Ve Mars ile Venüs. İçimizdeki dişil ve eril enerji. Bilmemiz gereken şey ise, dengede olmaları için aynı büyüklükte, miktarda olmaları gerekmediği. Erilin içinde eser miktar dişil, dişilin içinde eser miktar eril ile birbirlerini çabasız taşıyabilir, ağırlayabilirler. Birbirlerine destek olup güçlendirebilir ve dengede durabilirler. Peki sen bu görünmeyen ama gücü hissedilebilen bu eser miktarları fark edebilir misin?
Bana gelince, benim kendi haritamda Venüs de Mars da düşük durumda.

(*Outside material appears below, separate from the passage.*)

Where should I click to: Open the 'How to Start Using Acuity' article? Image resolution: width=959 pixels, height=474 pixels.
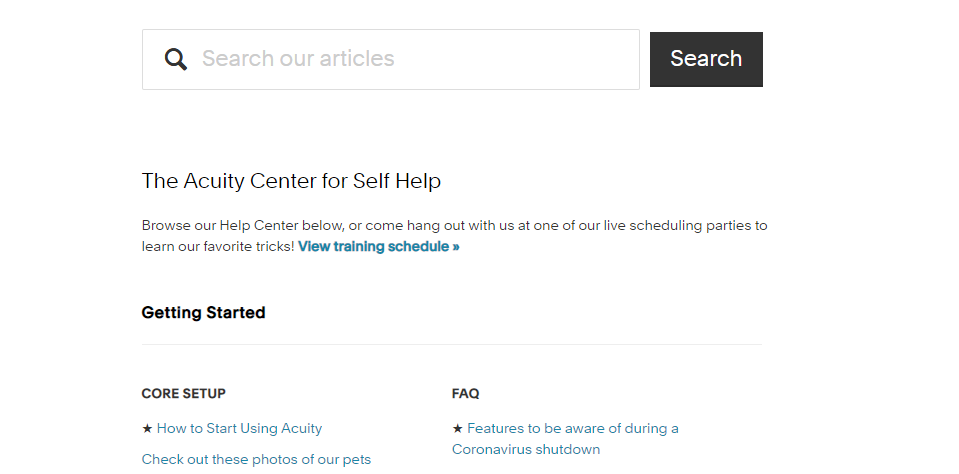pyautogui.click(x=239, y=428)
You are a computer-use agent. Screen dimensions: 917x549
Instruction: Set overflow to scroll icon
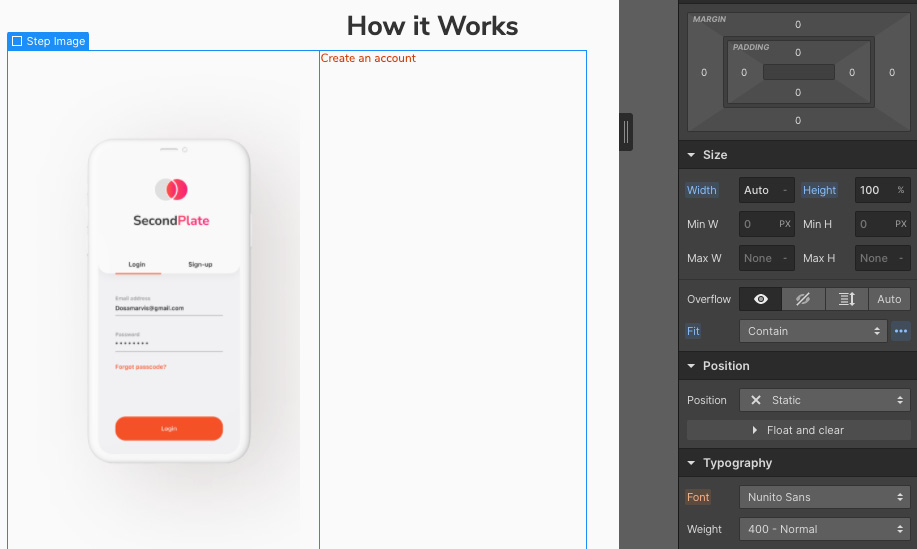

Belki de ömrüm boyunca bu ikisinin düşüklüğü nedeniyle bazı dengesizlikler yaşadım, hep bir çaba içinde oldum, yoruldum zaman zaman.. Olması gereken şeyler vardı belki de bilemiyorum. Belki de her şeyin bir zamanı var. Şimdi bu 3 hafta boyunca kendi dengemi irdeleyeceğim.